Among the benefits, Knapp says threat intelligence can enhance security functions such as vulnerability management, incident response, third party and supply chain risk, brand protection and physical security. “Threat intelligence can benefit security operations by expediting the detection and ultimately facilitate the disruption of a threat actor’s kill chain targeting the business.”
However, there are also challenges in threat intelligence gathering, partly because of the wide scope of attacks now possible. The quality of threat intelligence relies heavily on the data, Schless warns.
“Large datasets allow threat intelligence researchers to navigate the complex web of interconnected cyber-crime campaigns. Lots of organisations have strong threat intelligence that focuses on more traditional endpoints and threat types, but that isn’t enough. To get the full picture, you need to be able to cross reference that with data from mobile devices, which represents a completely different landscape.”
And more widely, Finch says more defined approaches to security must be put in place, “both at a national and an enterprise level”.
In the UK, Finch says, it’s vital that national agencies, such as the NCSC, “collaborate with and provide guidance to businesses of all sizes to help defend against these attacks”.
“It simply isn’t realistic to expect every company, particularly small ones, to withstand targeted attacks fuelled by extensive cyber resources from the likes of the Chinese, North Korean or Russian governments without any support. A joint approach is the best for survival.”
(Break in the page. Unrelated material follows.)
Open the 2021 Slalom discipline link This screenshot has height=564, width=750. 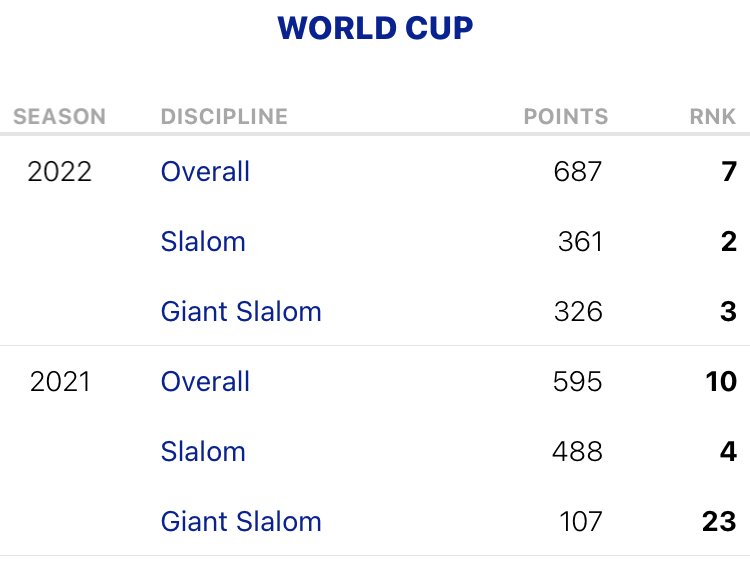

There is already some help in the regulatory space, with laws such as the EU NIS Directive and the proposed Digital Operational Resilience Regulation advancing policy objectives for resilience, says Stewart Room, global head of data protection and cyber security at law firm DWF.
Investing in the basics
But it’s also important to start from a strong foundation. Finch advises investing in the ‘basics’ in security, such as cyber hygiene, patching, controlling user access and firewalls. “Companies should also ensure that cyber security training is prioritised. State-sponsored attacks will likely be highly sophisticated and it’s crucial staff are equipped with the skills and knowledge to defend against this.”
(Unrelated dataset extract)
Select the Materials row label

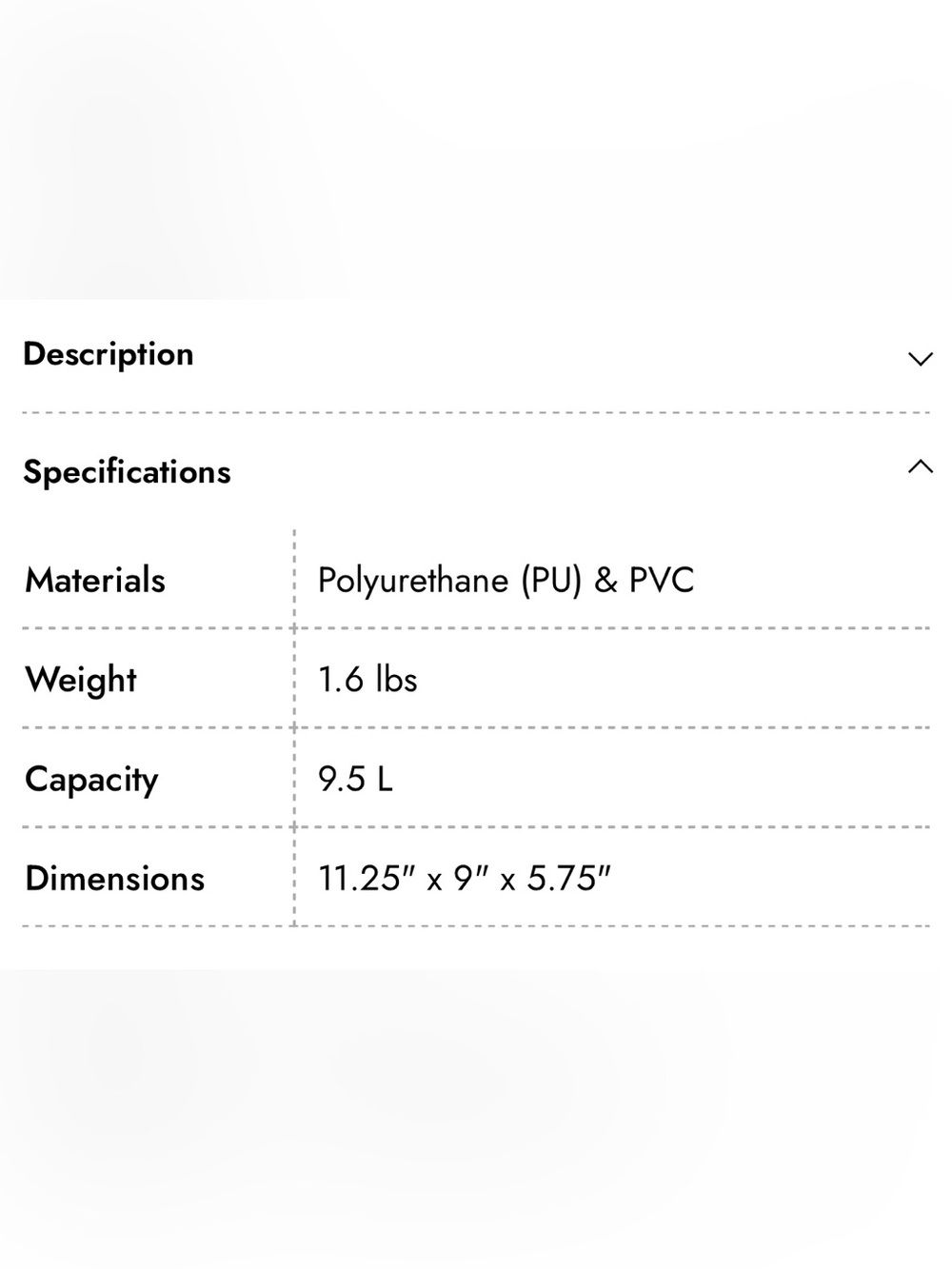point(95,580)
Phishing is still the essential ingredient in many high-profile cyber attacks. Taking this into account, says Kohlmann, there are clear steps a business can take to mitigate the threat, such as user training and ensuring two-factor authentication is in place.
But Kohlmann also warns that “no amount of firewalls will block every effort by a nation state”.
“If you are a sizeable business, you have a responsibility to protect yourself and your employees and customers. You can put up walls, but unless you know where adversaries are coming from, you can never protect yourself.
With this in mind, Kohlmann thinks it is smarter to try and understand the vector of attack: “How do they try to get in, what exploits are they using? Instead of trying to fix every hole, focus on those things.”
There is no doubt that the nation state threat is growing, but perhaps what’s most concerning is that the SolarWinds breach demonstrates how easily any firm can get caught up in this type of cyber assault. Room says these recent breaches “reveal a deeply troubling flaw in our systems of cyber security”.
Kohlmann concurs: “Recent days show businesses have as much to lose as nation states. The vaccine-related attacks we have seen during Covid-19 show how a widening variety of private organisations can be targeted in this unseen battle.”